* **YOUR TASK**:
Identify, in the records below, every line where the string "Find" appears, and copy each such line.

* **EXERCISE MATERIALS**:
━━━━━━━━

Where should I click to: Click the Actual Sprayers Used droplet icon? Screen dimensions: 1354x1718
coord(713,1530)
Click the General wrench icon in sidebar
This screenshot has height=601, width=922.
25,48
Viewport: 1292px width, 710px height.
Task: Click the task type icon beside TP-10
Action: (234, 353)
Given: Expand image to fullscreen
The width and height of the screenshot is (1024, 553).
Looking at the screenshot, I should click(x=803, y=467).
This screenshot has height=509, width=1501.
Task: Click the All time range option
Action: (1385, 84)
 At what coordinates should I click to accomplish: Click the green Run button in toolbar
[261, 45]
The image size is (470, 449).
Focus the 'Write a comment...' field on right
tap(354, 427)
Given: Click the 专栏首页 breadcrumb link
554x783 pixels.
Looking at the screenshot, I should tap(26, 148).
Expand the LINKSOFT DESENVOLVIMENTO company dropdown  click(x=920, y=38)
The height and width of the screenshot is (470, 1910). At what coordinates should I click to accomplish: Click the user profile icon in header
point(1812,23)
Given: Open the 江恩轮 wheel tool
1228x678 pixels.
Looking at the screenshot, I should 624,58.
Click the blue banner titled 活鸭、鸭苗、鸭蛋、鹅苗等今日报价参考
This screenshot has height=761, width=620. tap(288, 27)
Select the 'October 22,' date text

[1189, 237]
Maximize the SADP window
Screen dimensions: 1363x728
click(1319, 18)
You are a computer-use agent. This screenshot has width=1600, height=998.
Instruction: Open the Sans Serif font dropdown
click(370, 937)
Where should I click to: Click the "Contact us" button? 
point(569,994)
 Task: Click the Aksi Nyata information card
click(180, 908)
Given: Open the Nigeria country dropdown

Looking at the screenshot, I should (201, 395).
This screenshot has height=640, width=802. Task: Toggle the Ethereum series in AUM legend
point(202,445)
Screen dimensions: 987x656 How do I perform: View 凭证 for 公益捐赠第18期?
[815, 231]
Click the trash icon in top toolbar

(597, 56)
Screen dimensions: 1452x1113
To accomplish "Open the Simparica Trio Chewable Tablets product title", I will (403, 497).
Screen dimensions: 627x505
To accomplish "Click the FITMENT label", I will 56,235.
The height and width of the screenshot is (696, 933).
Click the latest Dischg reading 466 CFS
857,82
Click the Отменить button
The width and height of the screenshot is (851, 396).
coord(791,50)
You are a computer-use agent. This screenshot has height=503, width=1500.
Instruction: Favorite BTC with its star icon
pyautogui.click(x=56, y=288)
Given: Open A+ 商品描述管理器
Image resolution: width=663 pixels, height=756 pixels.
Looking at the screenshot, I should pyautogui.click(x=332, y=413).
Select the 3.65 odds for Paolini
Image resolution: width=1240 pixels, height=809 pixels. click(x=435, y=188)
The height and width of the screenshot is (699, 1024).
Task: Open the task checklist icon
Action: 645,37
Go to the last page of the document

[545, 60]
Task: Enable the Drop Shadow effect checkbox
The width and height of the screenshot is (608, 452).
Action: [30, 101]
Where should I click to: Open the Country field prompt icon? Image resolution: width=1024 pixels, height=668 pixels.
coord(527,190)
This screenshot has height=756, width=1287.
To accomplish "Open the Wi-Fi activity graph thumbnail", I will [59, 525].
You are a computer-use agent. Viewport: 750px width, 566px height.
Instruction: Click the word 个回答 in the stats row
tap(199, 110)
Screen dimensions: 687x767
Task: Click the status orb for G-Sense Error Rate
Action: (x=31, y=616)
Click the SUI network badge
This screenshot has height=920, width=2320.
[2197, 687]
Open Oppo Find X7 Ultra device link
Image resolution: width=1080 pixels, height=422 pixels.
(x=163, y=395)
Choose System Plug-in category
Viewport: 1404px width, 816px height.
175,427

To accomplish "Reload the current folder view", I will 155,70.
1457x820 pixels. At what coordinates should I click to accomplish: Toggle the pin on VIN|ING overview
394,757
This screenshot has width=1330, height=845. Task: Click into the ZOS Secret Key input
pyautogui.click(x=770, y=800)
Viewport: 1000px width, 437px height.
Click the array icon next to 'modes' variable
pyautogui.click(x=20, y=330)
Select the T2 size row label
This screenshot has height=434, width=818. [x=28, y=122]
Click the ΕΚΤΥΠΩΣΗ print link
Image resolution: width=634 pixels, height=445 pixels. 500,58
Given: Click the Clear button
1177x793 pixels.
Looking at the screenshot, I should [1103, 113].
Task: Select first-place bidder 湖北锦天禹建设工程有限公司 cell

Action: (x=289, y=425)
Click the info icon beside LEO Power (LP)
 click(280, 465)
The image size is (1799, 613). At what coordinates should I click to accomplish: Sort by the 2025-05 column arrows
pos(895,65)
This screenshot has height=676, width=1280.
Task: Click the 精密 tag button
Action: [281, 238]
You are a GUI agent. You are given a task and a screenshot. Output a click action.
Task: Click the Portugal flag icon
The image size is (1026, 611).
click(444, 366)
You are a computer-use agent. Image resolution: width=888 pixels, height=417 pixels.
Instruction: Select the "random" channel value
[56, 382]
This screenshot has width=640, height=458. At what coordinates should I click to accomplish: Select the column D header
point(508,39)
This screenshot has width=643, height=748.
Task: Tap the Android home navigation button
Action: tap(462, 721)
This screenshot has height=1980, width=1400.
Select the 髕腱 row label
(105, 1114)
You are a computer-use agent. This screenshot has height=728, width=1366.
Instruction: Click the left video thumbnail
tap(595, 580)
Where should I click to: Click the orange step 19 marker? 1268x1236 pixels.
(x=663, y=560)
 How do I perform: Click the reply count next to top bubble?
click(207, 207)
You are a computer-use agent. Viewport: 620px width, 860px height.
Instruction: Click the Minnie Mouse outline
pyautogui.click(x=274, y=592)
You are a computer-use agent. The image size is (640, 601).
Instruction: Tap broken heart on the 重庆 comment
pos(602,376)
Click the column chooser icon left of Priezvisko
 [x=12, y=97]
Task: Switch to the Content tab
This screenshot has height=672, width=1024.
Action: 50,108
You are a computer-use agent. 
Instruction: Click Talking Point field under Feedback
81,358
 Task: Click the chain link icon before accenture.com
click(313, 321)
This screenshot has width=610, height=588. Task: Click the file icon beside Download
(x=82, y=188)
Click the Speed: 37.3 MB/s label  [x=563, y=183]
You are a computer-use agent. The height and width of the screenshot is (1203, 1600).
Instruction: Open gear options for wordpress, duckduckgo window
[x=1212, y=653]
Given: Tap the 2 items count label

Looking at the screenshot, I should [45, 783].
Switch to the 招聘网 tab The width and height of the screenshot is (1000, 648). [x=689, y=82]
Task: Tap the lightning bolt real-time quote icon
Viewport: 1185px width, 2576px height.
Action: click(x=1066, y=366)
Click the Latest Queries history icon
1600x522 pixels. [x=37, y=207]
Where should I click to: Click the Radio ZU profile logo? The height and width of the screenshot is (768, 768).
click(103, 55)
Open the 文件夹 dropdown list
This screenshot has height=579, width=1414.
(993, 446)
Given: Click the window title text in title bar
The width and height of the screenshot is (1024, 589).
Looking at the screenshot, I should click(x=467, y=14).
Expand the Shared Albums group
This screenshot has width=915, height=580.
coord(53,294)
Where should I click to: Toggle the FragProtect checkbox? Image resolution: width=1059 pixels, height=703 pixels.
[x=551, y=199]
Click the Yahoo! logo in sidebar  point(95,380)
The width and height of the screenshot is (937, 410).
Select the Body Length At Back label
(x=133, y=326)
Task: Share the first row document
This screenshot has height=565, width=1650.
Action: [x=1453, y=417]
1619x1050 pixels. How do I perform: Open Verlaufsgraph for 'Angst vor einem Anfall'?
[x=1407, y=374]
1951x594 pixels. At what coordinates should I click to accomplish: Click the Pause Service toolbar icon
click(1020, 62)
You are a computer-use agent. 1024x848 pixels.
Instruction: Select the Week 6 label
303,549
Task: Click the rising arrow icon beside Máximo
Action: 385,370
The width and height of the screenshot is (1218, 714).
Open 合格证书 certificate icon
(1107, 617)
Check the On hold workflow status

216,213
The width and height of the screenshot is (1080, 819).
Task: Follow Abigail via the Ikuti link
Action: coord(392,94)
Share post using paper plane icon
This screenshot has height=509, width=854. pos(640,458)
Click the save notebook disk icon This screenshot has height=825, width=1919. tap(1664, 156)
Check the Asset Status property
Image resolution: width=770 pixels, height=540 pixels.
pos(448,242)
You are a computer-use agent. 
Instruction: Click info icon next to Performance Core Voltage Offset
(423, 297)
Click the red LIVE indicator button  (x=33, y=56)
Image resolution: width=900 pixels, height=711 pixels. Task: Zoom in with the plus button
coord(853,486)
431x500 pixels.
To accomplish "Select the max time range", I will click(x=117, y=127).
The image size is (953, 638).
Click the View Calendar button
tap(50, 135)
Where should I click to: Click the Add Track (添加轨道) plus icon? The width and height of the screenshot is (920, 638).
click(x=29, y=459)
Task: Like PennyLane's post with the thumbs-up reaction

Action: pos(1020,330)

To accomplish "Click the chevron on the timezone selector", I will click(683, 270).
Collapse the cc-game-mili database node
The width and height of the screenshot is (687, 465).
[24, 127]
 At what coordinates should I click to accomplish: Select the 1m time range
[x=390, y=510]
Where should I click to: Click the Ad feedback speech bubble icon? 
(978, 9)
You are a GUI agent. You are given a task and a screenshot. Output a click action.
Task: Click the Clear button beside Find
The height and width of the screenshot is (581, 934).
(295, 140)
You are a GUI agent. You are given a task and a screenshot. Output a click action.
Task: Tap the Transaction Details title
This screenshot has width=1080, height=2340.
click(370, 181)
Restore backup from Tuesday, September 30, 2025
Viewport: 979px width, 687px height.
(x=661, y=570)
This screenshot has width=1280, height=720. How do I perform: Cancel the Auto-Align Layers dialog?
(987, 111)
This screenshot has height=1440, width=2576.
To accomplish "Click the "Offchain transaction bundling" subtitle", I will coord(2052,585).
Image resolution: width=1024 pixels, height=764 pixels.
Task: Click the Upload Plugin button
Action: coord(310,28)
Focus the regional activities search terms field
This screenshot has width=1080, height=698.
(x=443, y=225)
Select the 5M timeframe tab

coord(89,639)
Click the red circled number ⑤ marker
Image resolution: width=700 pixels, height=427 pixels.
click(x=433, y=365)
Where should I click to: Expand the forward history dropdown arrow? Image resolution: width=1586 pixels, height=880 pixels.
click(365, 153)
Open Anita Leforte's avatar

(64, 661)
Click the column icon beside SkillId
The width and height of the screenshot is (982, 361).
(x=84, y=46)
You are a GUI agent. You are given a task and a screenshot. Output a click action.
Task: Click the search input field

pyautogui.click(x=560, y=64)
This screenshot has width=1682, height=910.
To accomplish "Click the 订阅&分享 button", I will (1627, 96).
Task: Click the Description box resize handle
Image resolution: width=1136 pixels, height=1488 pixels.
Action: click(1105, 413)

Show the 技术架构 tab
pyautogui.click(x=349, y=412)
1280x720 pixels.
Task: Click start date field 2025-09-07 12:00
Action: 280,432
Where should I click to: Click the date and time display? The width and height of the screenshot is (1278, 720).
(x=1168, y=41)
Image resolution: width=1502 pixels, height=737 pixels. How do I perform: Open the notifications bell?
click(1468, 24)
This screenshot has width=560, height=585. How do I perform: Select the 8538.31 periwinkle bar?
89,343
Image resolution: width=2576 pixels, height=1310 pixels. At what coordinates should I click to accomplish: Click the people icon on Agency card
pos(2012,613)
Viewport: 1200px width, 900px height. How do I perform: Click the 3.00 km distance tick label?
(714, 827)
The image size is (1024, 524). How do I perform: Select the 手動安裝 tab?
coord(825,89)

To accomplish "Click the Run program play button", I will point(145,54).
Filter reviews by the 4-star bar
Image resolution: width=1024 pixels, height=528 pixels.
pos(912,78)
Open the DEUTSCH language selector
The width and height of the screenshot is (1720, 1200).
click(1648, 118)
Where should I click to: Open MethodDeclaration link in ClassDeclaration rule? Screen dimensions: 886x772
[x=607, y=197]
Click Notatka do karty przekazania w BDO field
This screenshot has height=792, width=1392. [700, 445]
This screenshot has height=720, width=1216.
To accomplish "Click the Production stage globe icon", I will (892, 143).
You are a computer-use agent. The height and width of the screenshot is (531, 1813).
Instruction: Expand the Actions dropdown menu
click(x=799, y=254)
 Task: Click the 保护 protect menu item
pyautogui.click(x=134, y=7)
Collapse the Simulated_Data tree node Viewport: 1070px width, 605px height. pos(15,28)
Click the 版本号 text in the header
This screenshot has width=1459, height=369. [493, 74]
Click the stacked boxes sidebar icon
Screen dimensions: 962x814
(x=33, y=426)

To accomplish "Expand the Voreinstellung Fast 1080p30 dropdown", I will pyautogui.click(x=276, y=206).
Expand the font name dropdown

━━━━━━━━

* **SOLUTION TO THIS TASK**:
Open Oppo Find X7 Ultra device link
Task: Click the Clear button beside Find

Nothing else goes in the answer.